[Saved entries]
.....

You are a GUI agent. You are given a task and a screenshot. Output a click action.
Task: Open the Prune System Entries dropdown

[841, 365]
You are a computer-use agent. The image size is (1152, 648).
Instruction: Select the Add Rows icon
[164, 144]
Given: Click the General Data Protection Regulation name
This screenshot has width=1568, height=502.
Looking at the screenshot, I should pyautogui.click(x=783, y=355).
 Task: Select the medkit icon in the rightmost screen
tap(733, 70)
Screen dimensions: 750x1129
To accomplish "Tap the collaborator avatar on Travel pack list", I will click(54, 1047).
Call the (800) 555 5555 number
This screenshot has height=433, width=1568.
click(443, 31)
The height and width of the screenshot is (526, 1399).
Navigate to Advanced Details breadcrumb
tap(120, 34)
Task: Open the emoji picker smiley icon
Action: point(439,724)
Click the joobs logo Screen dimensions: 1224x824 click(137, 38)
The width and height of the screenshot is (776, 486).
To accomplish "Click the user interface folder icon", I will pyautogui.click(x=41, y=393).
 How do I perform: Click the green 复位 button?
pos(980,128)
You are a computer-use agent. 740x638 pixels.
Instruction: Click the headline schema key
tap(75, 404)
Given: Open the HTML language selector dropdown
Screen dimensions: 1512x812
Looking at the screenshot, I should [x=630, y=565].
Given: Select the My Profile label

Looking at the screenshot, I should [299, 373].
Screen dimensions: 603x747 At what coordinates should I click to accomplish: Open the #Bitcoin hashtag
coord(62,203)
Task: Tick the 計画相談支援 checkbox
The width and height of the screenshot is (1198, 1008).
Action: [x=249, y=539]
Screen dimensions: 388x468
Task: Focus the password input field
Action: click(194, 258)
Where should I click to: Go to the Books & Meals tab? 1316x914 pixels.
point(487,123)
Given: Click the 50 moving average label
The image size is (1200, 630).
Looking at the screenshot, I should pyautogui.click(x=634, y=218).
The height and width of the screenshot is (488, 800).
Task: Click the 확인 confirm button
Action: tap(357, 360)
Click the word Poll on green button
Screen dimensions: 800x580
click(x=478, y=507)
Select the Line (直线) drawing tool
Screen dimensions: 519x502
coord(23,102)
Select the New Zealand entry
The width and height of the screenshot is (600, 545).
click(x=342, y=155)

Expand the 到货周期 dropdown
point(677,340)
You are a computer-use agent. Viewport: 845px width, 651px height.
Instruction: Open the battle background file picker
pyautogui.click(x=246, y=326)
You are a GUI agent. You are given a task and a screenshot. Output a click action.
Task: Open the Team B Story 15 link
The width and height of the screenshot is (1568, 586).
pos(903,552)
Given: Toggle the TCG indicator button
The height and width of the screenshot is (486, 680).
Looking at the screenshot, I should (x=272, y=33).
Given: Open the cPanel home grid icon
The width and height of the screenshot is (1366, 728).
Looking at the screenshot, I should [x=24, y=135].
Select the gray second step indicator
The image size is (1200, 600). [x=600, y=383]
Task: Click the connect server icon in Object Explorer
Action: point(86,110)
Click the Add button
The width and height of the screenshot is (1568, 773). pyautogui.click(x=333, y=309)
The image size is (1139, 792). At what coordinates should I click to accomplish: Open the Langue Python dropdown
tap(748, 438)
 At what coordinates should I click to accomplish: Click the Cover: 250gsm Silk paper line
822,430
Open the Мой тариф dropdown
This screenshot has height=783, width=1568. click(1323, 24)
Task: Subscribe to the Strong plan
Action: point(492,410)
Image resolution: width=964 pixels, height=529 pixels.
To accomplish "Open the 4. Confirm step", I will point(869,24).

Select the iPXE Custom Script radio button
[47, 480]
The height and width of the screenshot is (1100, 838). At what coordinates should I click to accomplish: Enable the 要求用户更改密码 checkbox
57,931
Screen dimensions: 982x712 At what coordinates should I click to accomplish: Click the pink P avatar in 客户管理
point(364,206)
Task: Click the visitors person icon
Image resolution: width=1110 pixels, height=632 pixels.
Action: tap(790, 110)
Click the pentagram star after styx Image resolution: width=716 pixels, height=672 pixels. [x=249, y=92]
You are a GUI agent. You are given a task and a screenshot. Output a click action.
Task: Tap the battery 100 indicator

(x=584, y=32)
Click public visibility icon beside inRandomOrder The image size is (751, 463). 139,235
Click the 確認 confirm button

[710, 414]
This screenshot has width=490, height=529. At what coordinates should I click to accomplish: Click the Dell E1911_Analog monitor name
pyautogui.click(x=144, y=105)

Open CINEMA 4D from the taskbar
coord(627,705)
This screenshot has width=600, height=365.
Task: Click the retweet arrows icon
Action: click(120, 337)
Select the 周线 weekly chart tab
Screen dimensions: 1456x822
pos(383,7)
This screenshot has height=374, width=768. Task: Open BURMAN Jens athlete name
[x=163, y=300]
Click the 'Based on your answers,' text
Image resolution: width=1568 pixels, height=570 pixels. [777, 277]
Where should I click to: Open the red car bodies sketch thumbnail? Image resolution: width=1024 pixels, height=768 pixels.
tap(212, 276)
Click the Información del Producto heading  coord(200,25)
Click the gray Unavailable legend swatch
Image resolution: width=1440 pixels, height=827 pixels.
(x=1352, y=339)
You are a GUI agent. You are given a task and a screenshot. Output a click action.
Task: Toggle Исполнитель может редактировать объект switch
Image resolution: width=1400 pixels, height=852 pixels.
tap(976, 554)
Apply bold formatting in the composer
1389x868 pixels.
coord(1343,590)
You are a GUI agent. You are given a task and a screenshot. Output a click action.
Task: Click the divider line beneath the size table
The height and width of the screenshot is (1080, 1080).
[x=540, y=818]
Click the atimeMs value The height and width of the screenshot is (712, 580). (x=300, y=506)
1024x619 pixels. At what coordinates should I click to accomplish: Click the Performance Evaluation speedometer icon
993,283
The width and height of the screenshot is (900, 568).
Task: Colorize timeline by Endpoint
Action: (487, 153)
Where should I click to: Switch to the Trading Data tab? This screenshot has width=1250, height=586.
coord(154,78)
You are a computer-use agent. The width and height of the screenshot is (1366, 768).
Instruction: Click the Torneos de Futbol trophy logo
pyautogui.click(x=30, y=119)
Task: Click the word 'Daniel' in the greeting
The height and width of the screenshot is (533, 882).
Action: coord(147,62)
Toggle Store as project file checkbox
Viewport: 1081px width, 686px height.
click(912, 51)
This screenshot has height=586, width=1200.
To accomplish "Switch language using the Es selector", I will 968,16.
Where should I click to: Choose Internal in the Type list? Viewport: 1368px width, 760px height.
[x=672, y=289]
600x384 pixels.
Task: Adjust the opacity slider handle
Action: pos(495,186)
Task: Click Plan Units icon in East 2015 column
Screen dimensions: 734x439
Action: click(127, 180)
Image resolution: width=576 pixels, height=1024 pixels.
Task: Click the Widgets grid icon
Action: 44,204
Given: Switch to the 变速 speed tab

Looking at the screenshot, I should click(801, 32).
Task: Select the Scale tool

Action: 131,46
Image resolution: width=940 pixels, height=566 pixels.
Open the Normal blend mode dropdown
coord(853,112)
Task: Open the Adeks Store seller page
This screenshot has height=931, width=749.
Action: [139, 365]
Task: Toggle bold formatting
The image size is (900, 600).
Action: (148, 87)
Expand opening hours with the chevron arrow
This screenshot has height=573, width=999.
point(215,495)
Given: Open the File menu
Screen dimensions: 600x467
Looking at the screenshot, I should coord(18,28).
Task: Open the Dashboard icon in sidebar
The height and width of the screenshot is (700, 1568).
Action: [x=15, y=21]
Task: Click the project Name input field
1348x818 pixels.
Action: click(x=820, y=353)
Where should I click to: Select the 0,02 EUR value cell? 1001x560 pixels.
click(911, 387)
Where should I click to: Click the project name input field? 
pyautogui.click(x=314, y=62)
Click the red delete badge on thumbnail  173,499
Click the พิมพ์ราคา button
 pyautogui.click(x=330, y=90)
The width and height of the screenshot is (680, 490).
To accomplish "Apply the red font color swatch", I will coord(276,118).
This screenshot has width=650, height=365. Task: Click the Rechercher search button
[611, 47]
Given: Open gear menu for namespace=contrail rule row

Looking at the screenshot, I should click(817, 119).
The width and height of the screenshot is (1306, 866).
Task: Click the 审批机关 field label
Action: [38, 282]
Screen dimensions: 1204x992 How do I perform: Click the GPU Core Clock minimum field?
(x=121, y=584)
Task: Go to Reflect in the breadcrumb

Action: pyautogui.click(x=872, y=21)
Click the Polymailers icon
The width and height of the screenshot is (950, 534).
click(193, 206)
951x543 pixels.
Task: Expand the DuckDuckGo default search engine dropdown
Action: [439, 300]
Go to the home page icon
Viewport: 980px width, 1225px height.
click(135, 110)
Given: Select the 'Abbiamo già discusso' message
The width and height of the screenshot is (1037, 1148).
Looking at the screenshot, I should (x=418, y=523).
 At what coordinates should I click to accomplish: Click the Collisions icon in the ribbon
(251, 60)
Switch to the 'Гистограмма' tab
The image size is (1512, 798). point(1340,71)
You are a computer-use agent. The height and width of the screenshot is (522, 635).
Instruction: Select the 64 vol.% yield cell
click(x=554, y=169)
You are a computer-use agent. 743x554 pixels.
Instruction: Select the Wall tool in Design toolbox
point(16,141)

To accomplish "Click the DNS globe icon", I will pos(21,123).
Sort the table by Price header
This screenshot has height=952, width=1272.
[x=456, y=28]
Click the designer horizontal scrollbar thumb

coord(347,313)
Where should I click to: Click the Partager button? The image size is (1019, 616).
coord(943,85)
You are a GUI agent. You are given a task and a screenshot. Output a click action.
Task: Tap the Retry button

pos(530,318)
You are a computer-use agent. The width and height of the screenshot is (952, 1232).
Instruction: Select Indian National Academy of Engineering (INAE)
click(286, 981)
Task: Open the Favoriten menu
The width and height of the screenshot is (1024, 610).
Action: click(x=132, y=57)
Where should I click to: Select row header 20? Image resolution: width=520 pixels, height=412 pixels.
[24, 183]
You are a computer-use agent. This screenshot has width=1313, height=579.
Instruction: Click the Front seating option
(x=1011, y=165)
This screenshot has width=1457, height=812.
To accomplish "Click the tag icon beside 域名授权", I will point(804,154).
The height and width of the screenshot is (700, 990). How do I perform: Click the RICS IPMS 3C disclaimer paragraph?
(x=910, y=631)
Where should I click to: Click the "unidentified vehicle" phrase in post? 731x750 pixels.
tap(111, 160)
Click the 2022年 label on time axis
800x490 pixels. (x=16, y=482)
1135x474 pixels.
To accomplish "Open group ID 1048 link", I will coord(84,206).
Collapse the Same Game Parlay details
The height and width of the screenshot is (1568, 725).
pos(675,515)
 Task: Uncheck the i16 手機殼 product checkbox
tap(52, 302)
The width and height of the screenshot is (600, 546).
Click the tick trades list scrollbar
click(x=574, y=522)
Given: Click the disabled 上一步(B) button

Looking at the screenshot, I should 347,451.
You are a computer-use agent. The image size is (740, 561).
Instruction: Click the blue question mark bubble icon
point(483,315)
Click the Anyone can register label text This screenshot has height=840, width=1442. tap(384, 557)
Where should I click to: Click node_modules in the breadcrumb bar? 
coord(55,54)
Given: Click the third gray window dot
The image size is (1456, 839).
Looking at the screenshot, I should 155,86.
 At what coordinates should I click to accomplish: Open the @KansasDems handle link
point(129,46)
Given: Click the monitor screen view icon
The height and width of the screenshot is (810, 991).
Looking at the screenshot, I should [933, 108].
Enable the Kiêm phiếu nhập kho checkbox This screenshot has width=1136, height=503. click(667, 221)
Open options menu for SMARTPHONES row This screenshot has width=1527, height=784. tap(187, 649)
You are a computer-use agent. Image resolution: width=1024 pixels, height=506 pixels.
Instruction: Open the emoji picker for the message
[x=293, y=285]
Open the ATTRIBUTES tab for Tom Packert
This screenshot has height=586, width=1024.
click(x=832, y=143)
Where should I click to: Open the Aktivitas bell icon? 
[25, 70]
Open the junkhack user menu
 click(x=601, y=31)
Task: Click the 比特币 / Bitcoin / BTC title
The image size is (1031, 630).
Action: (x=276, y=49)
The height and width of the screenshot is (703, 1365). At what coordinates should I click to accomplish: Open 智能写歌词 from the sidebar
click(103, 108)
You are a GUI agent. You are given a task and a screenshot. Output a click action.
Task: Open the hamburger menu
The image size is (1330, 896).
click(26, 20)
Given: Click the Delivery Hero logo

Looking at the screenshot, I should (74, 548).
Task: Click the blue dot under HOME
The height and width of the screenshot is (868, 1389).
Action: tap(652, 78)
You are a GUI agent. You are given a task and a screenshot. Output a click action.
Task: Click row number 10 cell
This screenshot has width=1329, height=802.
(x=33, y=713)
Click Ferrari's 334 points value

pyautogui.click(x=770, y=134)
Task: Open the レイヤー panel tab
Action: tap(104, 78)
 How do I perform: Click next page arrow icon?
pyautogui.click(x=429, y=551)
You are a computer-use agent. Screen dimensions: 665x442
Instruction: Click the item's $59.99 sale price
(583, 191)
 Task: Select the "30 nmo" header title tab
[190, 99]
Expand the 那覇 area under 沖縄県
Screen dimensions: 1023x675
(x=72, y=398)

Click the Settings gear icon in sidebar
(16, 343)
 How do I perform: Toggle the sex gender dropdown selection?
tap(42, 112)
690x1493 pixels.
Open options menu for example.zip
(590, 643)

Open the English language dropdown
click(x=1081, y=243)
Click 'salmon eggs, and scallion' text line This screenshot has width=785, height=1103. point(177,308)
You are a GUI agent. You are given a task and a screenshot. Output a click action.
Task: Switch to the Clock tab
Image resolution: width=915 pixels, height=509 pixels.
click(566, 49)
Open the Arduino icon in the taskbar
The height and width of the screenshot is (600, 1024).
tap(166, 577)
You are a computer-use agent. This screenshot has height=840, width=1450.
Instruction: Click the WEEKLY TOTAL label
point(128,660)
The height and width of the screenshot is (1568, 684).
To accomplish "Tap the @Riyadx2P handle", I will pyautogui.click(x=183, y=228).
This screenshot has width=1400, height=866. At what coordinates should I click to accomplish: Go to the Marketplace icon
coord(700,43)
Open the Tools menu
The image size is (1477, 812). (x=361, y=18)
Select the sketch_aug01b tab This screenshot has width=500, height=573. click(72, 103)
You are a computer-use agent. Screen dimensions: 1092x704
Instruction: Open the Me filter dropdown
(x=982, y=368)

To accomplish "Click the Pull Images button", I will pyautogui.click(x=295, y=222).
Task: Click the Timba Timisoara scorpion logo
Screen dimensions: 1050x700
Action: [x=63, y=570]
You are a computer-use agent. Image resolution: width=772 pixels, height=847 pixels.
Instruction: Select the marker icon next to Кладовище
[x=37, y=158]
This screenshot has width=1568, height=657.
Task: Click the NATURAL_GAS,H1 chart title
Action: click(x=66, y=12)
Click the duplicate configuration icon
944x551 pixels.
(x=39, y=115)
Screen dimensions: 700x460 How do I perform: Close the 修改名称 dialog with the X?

.....

* _Problem_: The answer must consist of every line above that holds the string "number", copied exactly.

* _Response to this task_:
Call the (800) 555 5555 number
Task: Click row number 10 cell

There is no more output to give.